■ EXERCISE GOAL ■
Please show each line of the listing where "computer" is present.

■ INPUT DATA ■
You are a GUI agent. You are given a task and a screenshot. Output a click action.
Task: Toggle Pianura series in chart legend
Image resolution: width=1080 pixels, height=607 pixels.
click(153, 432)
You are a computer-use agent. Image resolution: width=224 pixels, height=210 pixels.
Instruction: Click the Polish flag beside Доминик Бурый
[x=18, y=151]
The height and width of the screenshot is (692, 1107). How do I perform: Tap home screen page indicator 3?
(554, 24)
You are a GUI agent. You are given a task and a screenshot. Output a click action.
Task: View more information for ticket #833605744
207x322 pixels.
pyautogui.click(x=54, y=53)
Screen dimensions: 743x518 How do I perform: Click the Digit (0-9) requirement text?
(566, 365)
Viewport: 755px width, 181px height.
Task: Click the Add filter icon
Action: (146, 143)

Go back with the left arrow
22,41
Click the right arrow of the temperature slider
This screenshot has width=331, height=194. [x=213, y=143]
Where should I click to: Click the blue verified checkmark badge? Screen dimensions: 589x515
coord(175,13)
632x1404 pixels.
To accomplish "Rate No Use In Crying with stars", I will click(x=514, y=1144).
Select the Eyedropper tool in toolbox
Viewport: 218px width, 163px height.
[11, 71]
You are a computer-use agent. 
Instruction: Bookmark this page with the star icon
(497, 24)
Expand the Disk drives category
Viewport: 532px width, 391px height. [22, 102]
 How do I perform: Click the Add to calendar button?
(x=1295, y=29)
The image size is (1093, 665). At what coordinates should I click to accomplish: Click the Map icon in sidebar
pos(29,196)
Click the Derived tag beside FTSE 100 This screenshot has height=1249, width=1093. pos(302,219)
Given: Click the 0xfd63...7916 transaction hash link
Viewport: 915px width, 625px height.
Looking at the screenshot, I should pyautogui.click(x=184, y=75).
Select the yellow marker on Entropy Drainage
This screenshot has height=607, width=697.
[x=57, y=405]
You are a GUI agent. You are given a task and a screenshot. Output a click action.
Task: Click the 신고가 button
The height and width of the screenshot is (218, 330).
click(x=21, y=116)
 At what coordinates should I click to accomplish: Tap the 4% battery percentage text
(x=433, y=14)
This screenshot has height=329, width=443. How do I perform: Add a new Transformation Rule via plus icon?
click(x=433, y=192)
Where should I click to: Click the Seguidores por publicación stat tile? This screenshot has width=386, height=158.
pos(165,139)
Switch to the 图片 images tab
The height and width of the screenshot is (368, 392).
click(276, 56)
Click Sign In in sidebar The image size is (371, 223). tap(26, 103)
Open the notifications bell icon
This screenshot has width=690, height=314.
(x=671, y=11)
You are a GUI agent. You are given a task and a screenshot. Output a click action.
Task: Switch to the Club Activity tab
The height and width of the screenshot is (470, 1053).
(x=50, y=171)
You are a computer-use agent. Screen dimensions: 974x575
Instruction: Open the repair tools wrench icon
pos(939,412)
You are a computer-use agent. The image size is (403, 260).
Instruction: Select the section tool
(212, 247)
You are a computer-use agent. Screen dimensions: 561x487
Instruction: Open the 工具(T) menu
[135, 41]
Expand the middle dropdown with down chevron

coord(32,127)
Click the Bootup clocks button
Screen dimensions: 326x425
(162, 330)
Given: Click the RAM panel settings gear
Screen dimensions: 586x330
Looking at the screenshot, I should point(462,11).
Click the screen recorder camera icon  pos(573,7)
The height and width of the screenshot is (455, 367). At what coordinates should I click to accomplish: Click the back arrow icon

■ WRITTEN ANSWER ■
You are a computer-use agent. Image resolution: width=224 pixels, height=210 pixels.
You are a computer-use agent. 
You are a computer-use agent. Screen dimensions: 974x575
You are a computer-use agent. The image size is (403, 260).
You are a computer-use agent. Screen dimensions: 561x487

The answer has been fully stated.